> Required work: Word for word, the data below must be repeated in full; no picture is to be included.

--- --- ---

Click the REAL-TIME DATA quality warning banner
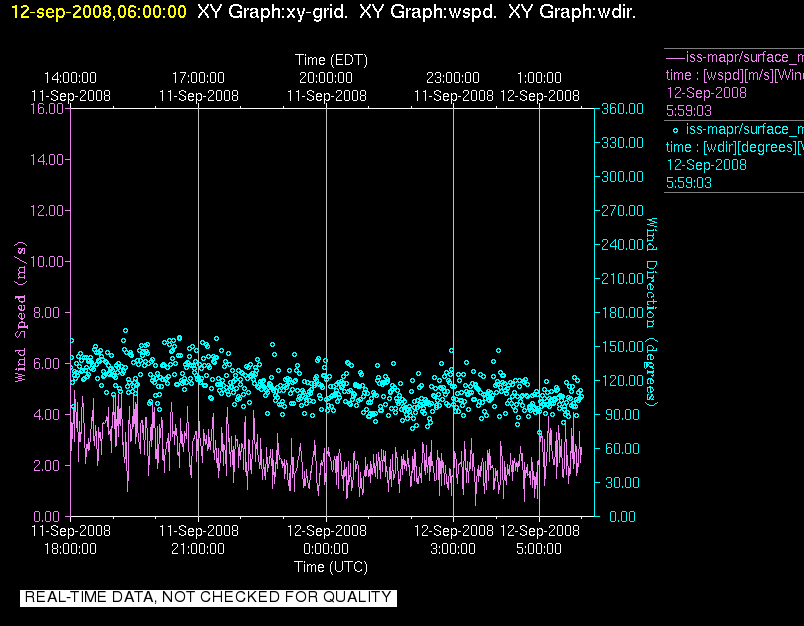 pos(208,597)
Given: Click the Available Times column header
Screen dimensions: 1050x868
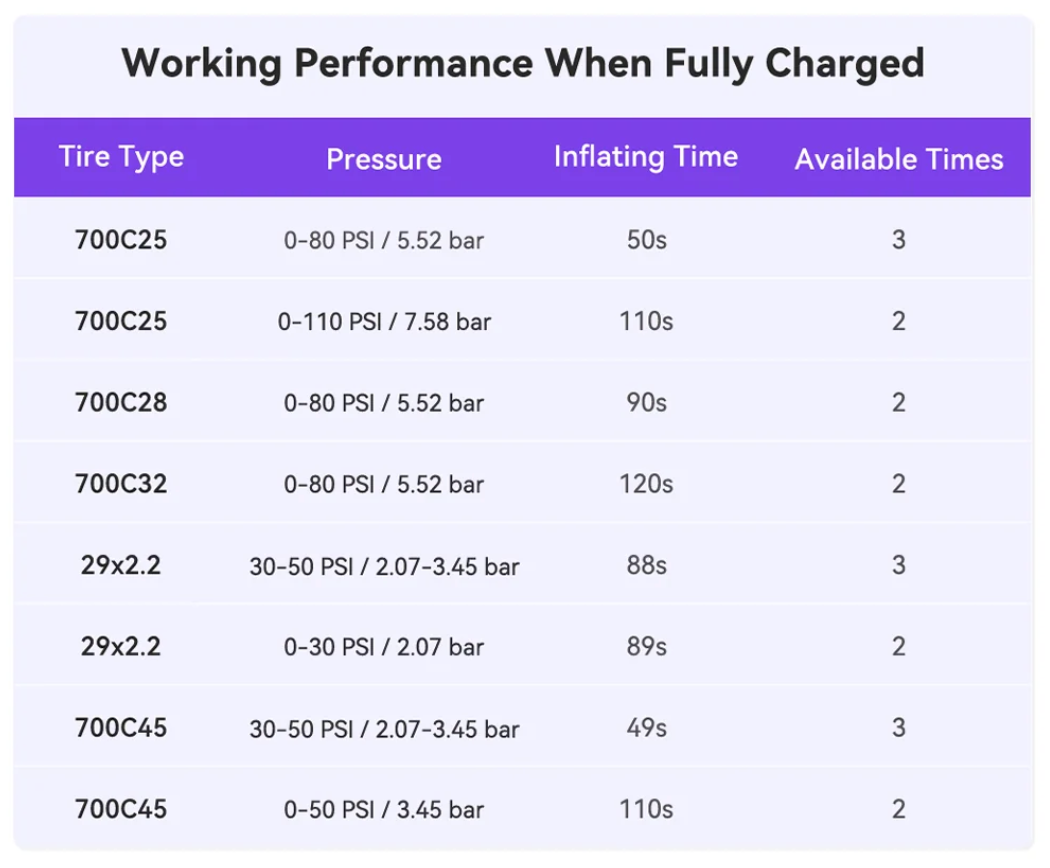Looking at the screenshot, I should (x=899, y=159).
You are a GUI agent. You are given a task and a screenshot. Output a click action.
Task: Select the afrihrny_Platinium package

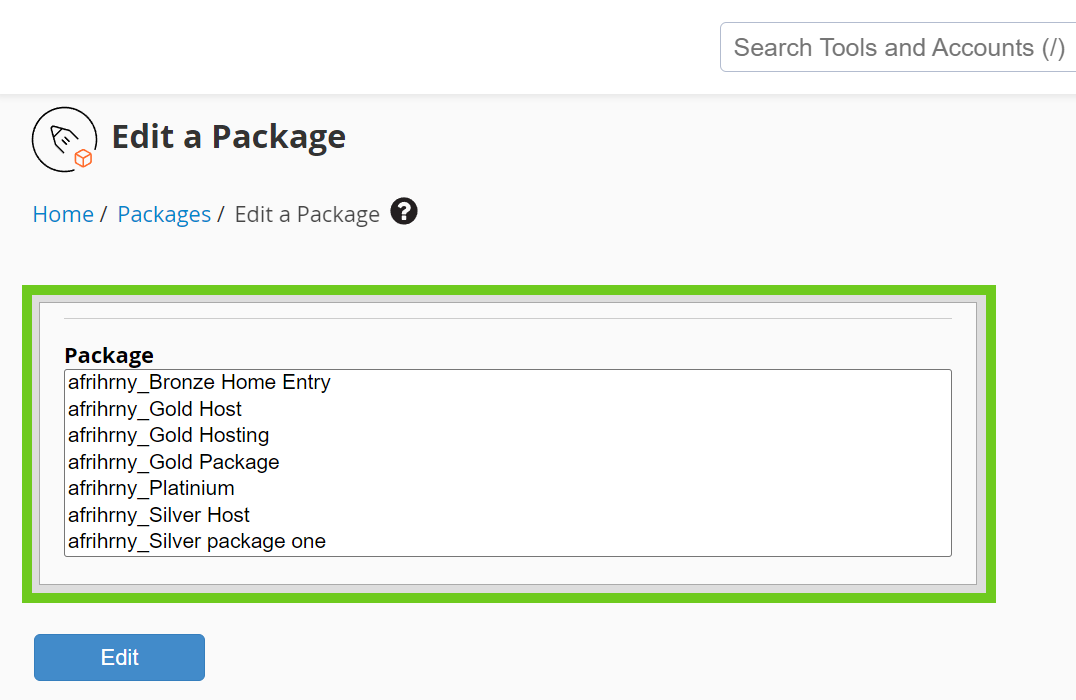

--- --- ---

> Final answer:
Click the REAL-TIME DATA quality warning banner
 pos(208,597)
Given: Click the Available Times column header
Screen dimensions: 1050x868
Looking at the screenshot, I should (x=899, y=159).
You are a GUI agent. You are given a task and a screenshot. Output a click action.
Task: Select the afrihrny_Platinium package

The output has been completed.